* Istruzioni *
1. Per ciascuna affermazione sulla recensione del concerto, indica se concorda con il testo (sì o no) e cita le parole esatte che lo stabiliscono. (a) Il concerto apre la stagione 2020-2021 dell'Accademia Nazionale di Santa Cecilia. (b) A dirigere è un direttore ospite. (c) Das Lied von der Erde è una composizione di Anton Bruckner.
2. Trascrivi un passo della recensione del concerto: comincia dalle parole "Una catarsi" e fermati dopo "di Gustav Mahler.". Sostituisci "concerto" con "programma".
3. Riprendi la recensione del concerto inaugurale di Santa Cecilia e proseguila dopo l'ultima frase riportata.

* Estratto della pagina *
>>>
L’Ape musicale

rivista di musica, arti, cultura

 

Una catarsi

 di Stefano Ceccarelli

Il concerto inaugurale della stagione 2020-2021 dell’Accademia Nazionale di Santa Cecilia vede orchestra, coro e direttore stabile, il maestro Antonio Pappano, tutti assieme per aprire degnamente il nuovo anno musicale. In un concerto di rara qualità, gli interpreti eseguono il Te Deum in do maggiore per soli, coro e orchestra di Anton Bruckner e Das Lied von der Erde, sinfonia per contralto, tenore e orchestra di Gustav Mahler.
<<<
* Dati forniti *
>>>
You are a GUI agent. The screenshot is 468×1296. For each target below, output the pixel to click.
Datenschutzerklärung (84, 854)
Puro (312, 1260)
<<<
* Risultati dell'esercizio *
1.
(a) Sì: "Il concerto inaugurale della stagione 2020-2021 dell’Accademia Nazionale di Santa Cecilia".
(b) No: "direttore stabile, il maestro Antonio Pappano".
(c) No: "Das Lied von der Erde, sinfonia per contralto, tenore e orchestra di Gustav Mahler".

2.
Una catarsi

 di Stefano Ceccarelli

Il programma inaugurale della stagione 2020-2021 dell’Accademia Nazionale di Santa Cecilia vede orchestra, coro e direttore stabile, il maestro Antonio Pappano, tutti assieme per aprire degnamente il nuovo anno musicale. In un programma di rara qualità, gli interpreti eseguono il Te Deum in do maggiore per soli, coro e orchestra di Anton Bruckner e Das Lied von der Erde, sinfonia per contralto, tenore e orchestra di Gustav Mahler.

3.
ROMA, 17 ottobre 2020 –In un momento storico quanto mai proibitivo per il mondo della musica – che da sempre, peraltro, è un universo delicato e da salvaguardare con particolare attenzione –, l’Accademia Nazionale di Santa Cecilia, nel pieno rispetto delle norme anti-Covid, inaugura la stagione sinfonica 2020-2021 con l’orchestra, il coro e il suo maestro stabile, Antonio Pappano. Viene un po’ di tristezza a pensare che un concerto così bello sia stato goduto, almeno dal vivo, da un numero ristretto di persone, a causa – appunto – delle pur giuste restrizioni per arginare il dilagare del ben temuto virus. In ogni caso, il concerto può almeno essere recuperato su RaiRadio3 e Rai5. E andrebbe visto da quante più persone possibili, giacché ora come ora la musica può donare un momento autenticamente catartico alle vite di tutti noi, toccate più o meno nel profondo dai problemi causati dalla diffusione del Covid.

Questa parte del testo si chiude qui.